HDFC Bank will be 100 per cent owned by public shareholders and existing shareholders of HDFC will own 41 per cent of HDFC Bank. The commercial papers of HDFC will be in the name of HDFC Bank from July 7, non-convertible debentures July 12, and the warrants will be in the name of HDFC Bank starting July 13.


After the merger, HDFC Bank will have a loan book of Rs 22 trillion with 8,344 branches. The combined staff strength will be 177,239. On April 4, 2022, the entities decided to merge as the regulatory arbitrage between a bank and the non-banking financial company was narrowing. The merger was expected to be completed in 15-18 months.


HDFC Bank said the merged entity brings together significant complementarities that exist between both entities and is poised to create meaningful value for various stakeholders.
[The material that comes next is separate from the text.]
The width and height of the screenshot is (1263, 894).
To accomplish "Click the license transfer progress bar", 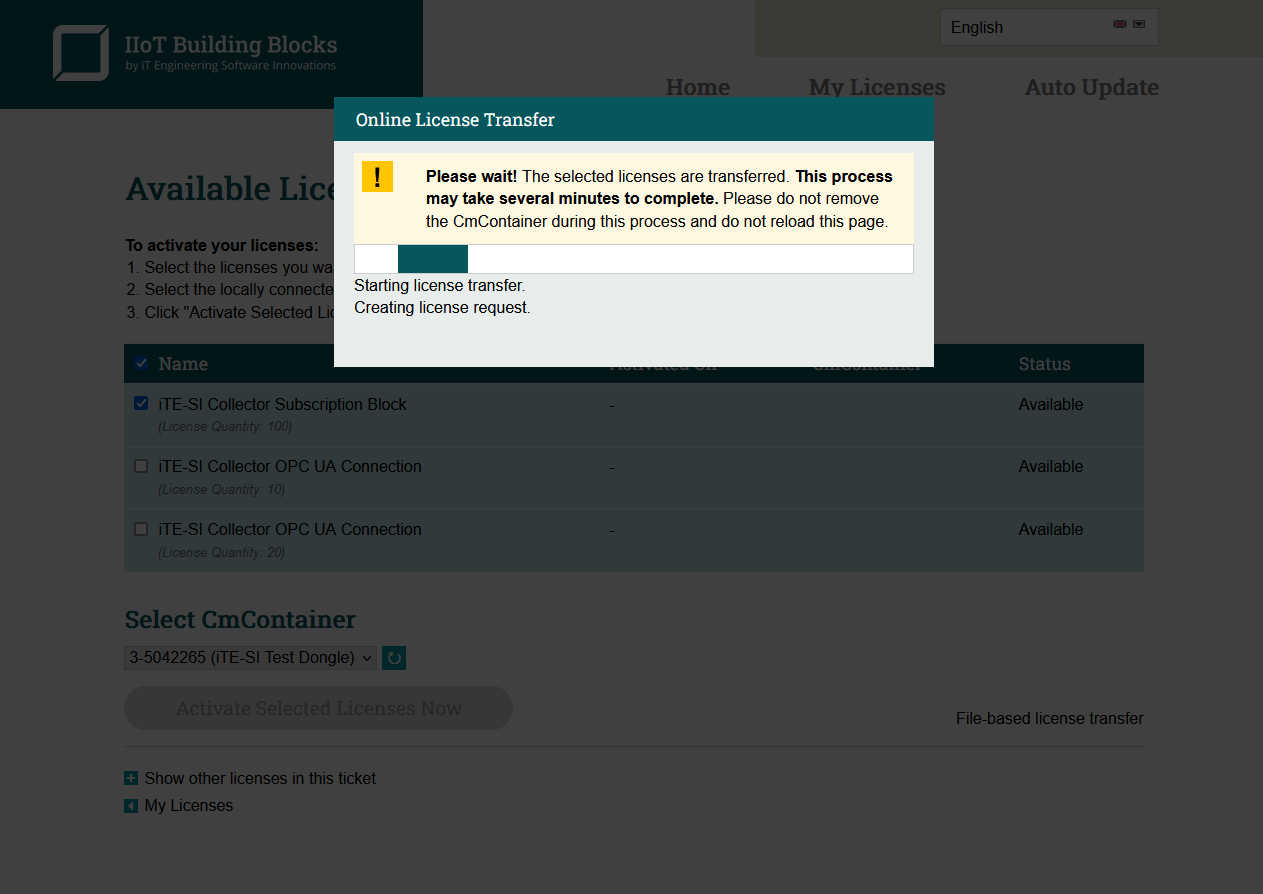I will (633, 259).
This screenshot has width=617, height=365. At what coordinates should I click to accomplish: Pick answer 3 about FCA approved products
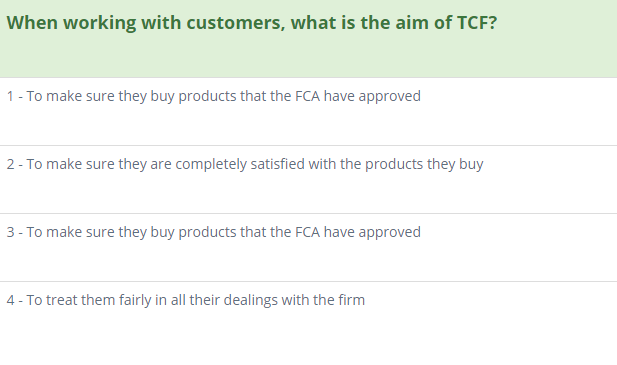coord(308,248)
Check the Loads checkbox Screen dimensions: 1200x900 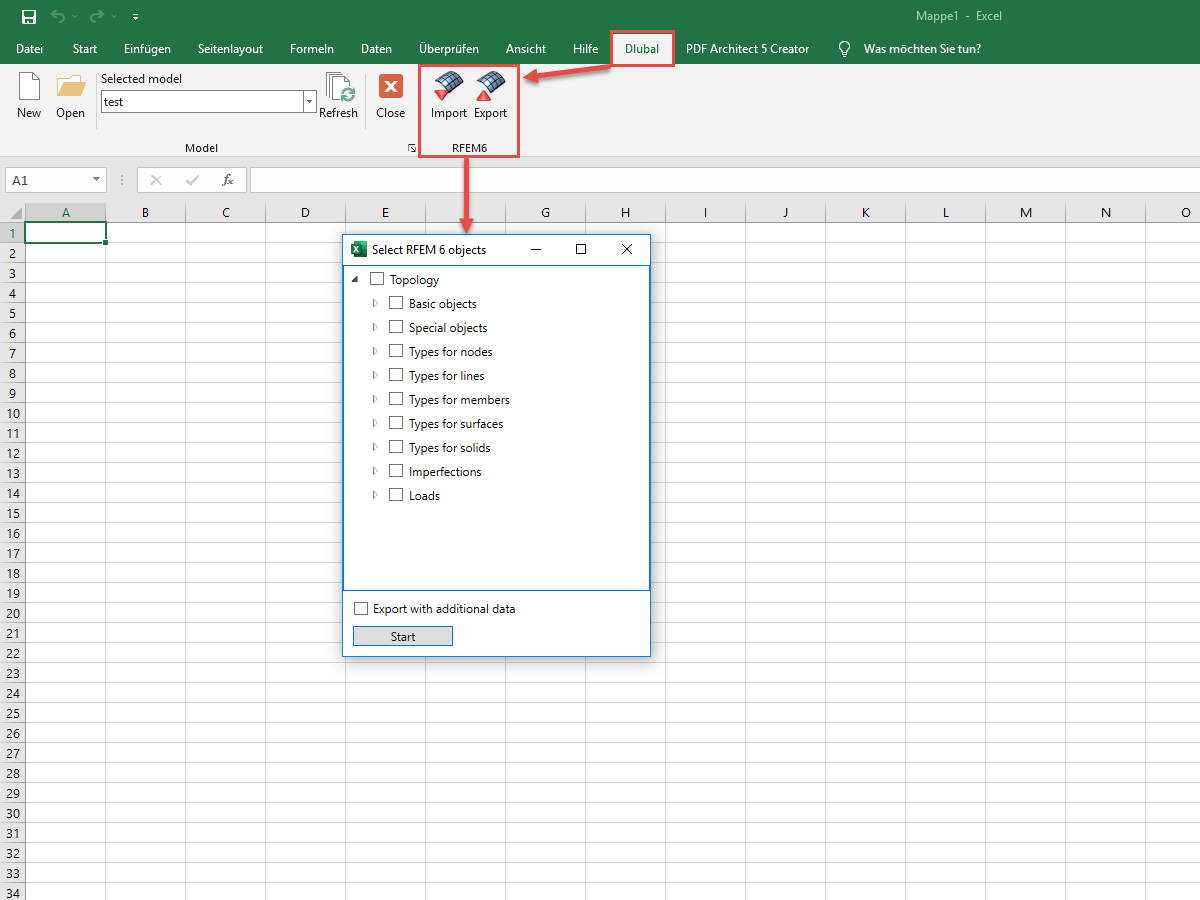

While announcing the merger last year, HDFC Bank sought several regulatory dispensations from the Reserve Bank of India. In March, the RBI allowed HDFC Bank to consider a third of the outstanding HDFC loans in the first year of the merger for meeting priority sector lending targets. The remaining two-thirds of the portfolio of HDFC will be considered over the next two years equally.


However, the bank has not received regulatory approval on more time for meeting cash reserve ratio and statutory liquidity ratio. HDFC, being an NBFC, does not have to comply with CRR/SLR but the bank has to set aside funds for the loans of HDFC.